For the most part, however, the problems that we will address at this meeting cannot be and should not be addressed through government regulation. Rather, we must respond to those using the Internet to promote racism, xenophobia, and anti-Semitism through other means. In particular, the United States looks forward to working with other governments and NGOs at this meeting on identifying ways that we can harness the Internet's enormous potential as an educational tool to promote tolerance and to combat hate crimes. We also believe it is important that the participants at this meeting focus on developing best practices for both educating young people in order to prepare them for bias-motivated speech they may encounter while surfing the web as well as empowering and encouraging parents to exercise greater supervision and control over their children's use of the Internet.

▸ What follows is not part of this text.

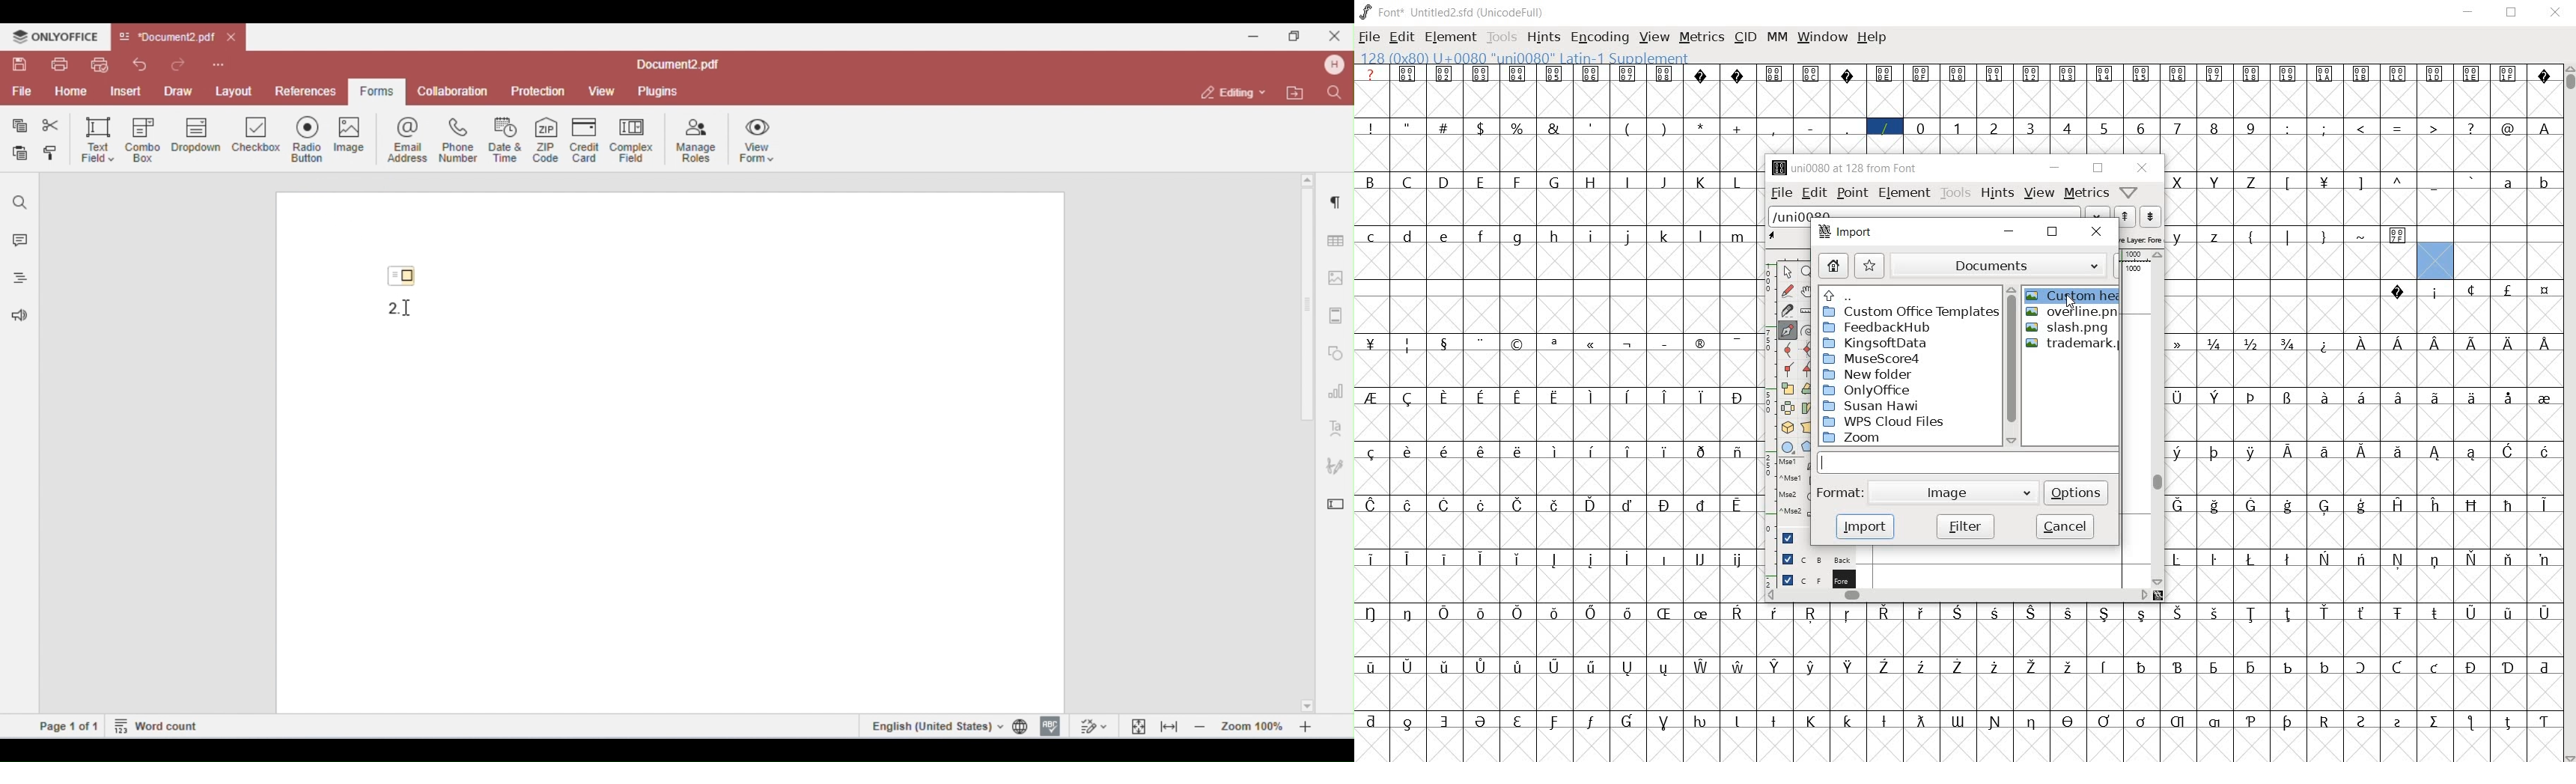  What do you see at coordinates (1776, 193) in the screenshot?
I see `file` at bounding box center [1776, 193].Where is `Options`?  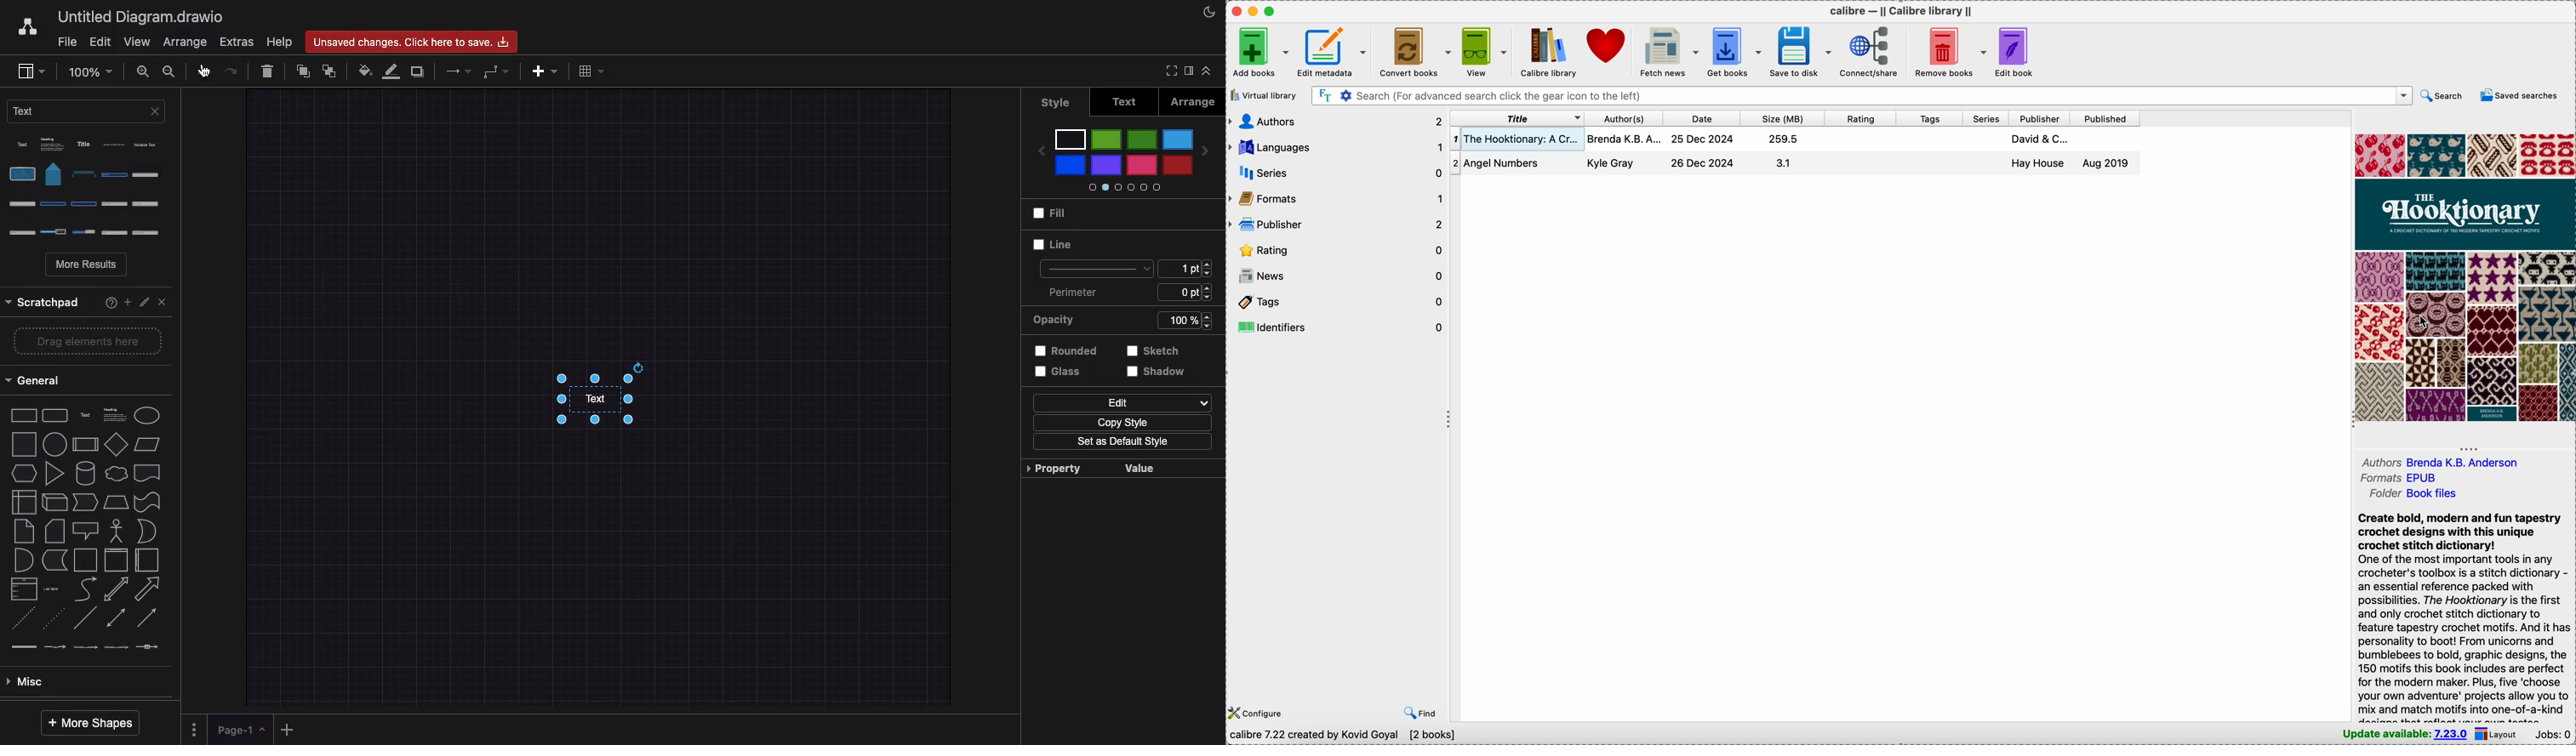 Options is located at coordinates (193, 727).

Over the next two days, members of our delegation will set forth specific suggestions for ways to combat bias-motivated crimes while at the same time respecting the freedoms of speech and expression. But we also need to learn from your wisdom and are here to listen.

Finally, although we will undoubtedly have our differences on some of the issues to be discussed at this meeting, we all share the same noble goal: the elimination of racism, xenophobia, and anti-Semitism. And it is my sincere hope that by engaging in a substantive, open, and respectful dialogue over the next two days, we can move one step closer towards achieving that objective.

Thank you for the honor of inviting me to deliver these remarks to you this morning, and I look forward to meeting and speaking with as many of you as possible during the remainder of the meeting.